Data supplied -
===============
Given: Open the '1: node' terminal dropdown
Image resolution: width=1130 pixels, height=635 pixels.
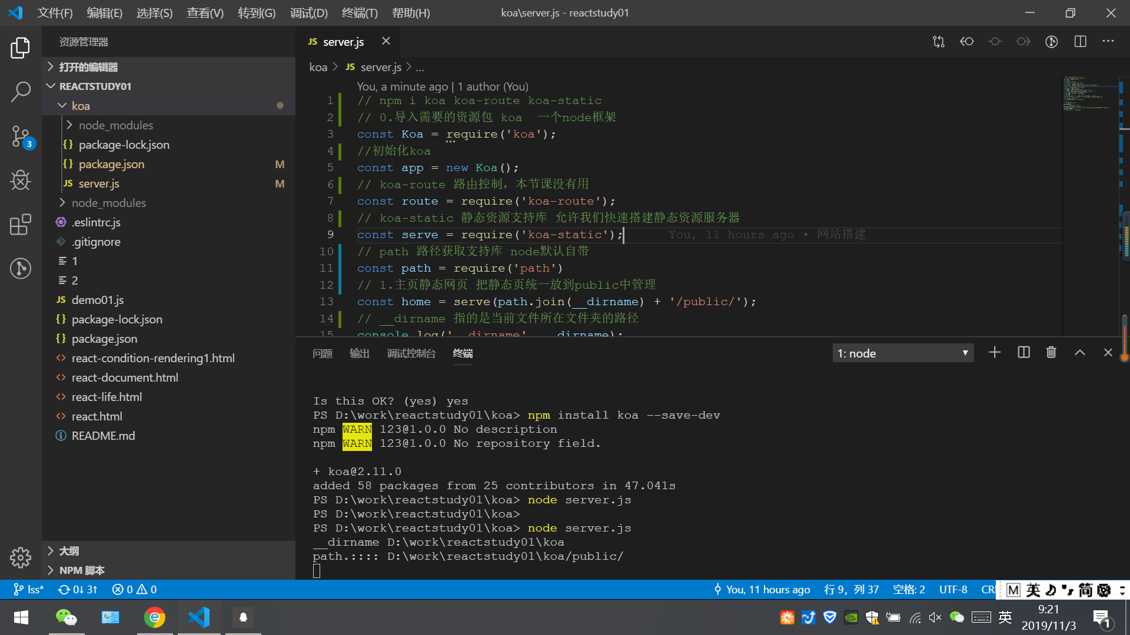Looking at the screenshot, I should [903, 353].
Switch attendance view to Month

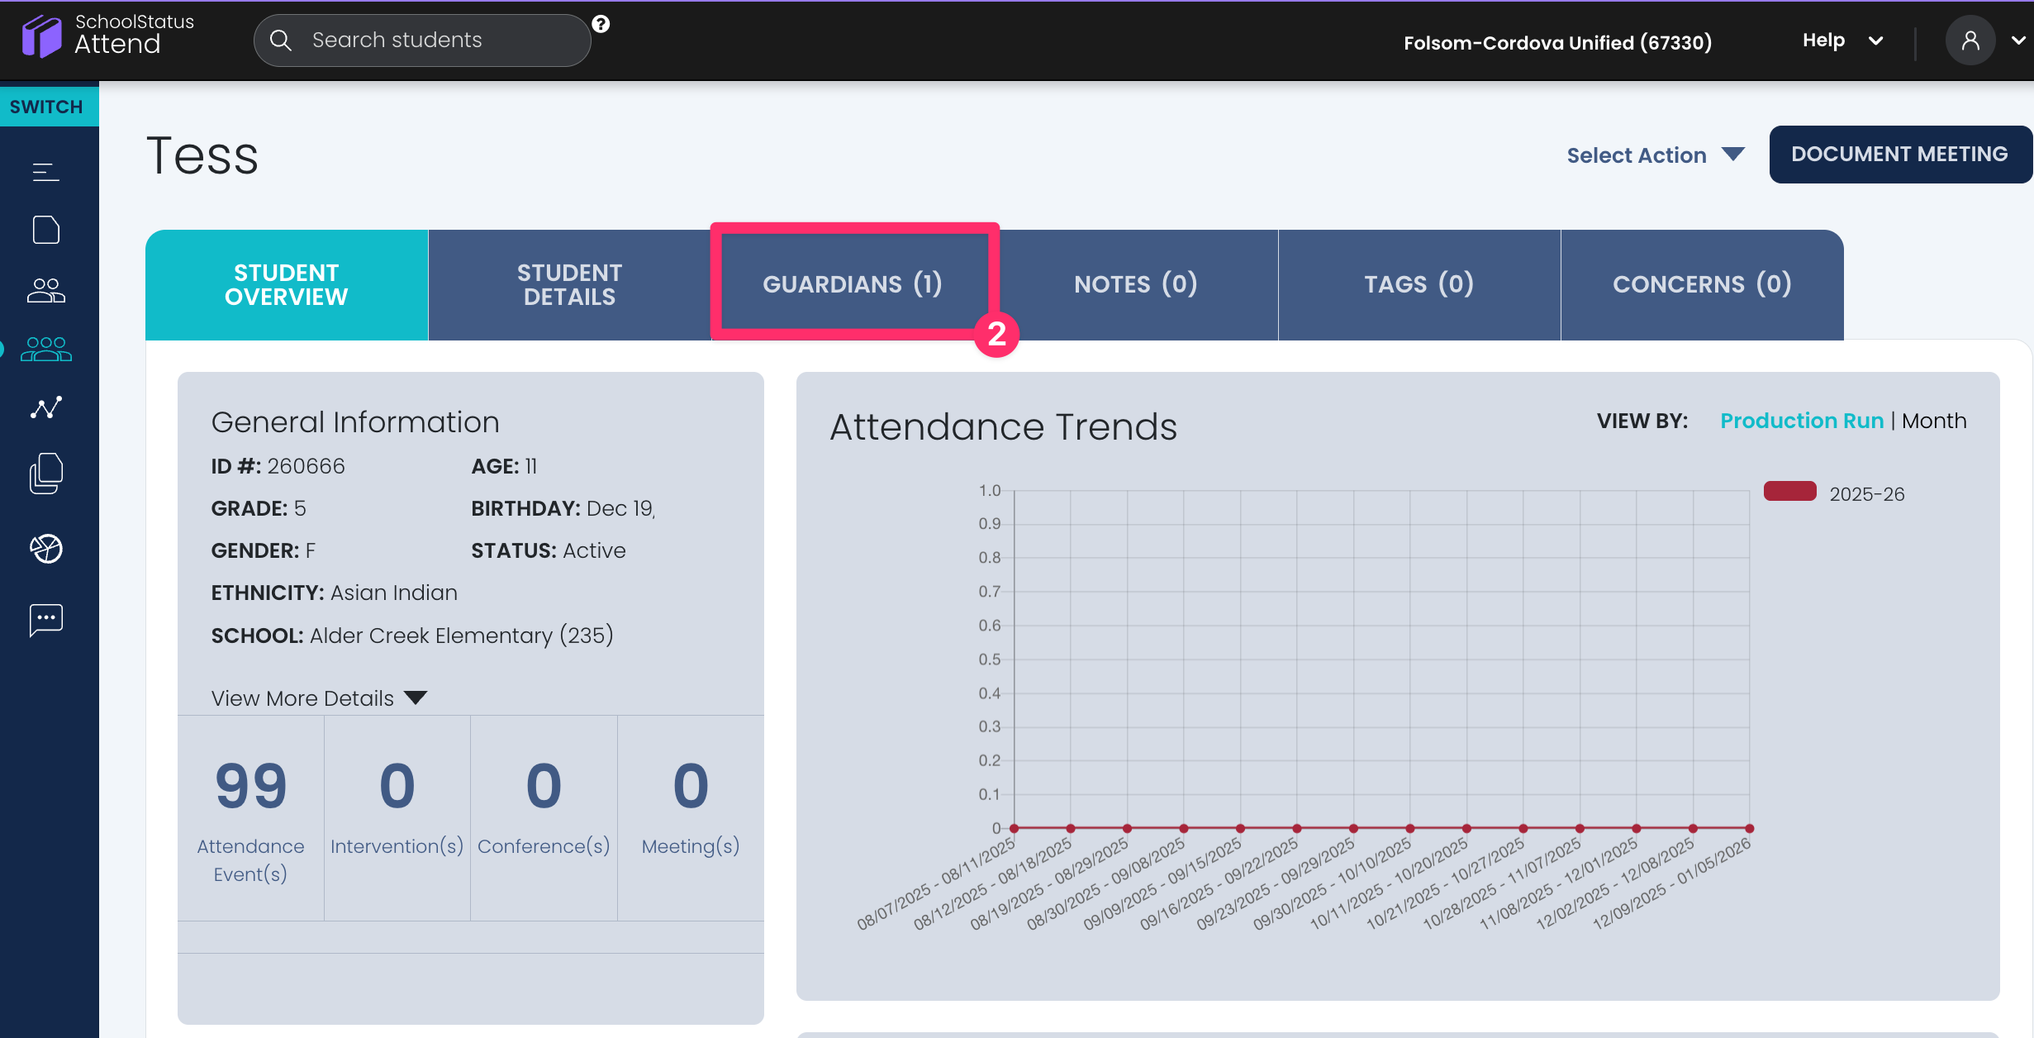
===============
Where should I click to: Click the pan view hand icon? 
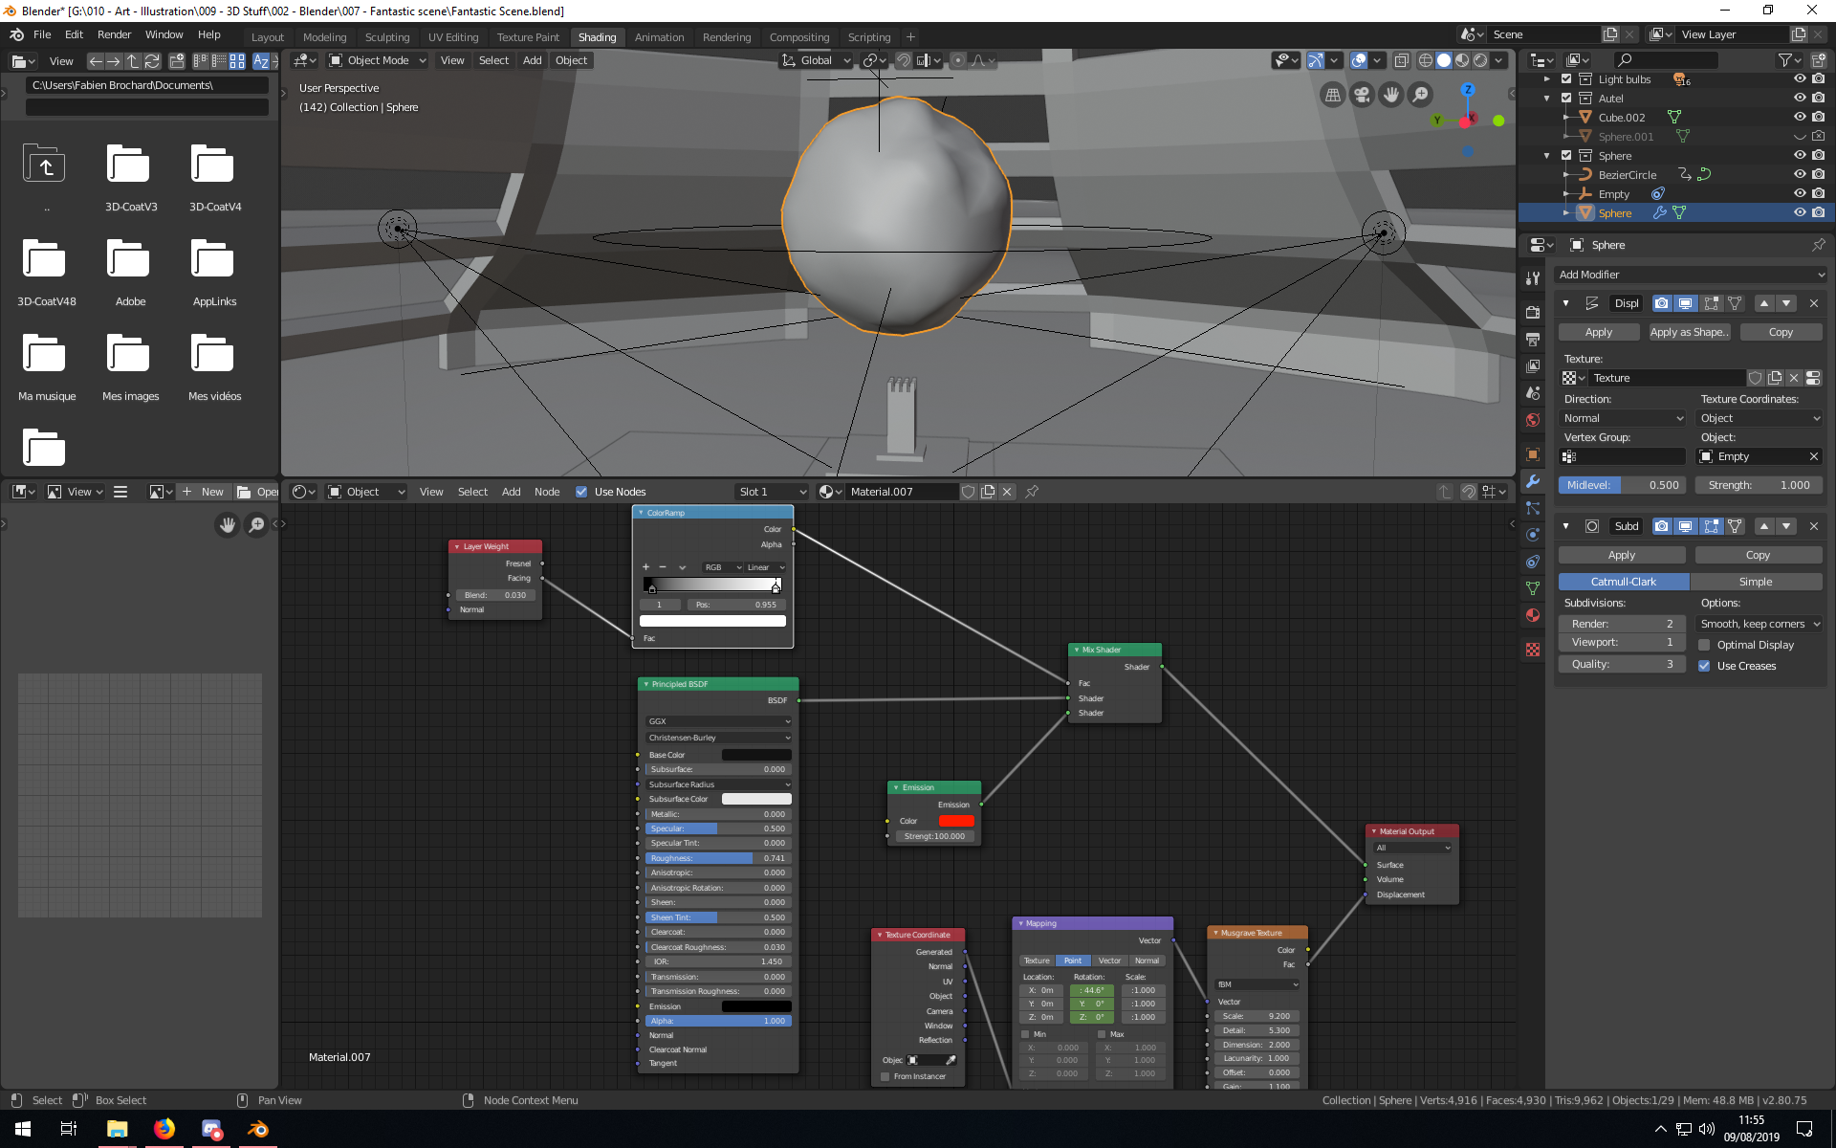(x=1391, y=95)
===============
Using the entries above, reproduce word for word only the lines from the one that contains "Image resolution: width=1130" to the one that contains "Switch attendance view to Month", both ends included, and drop every picture.

The completed task -
Image resolution: width=1130 pixels, height=635 pixels.
Looking at the screenshot, I should [903, 353].
Switch attendance view to Month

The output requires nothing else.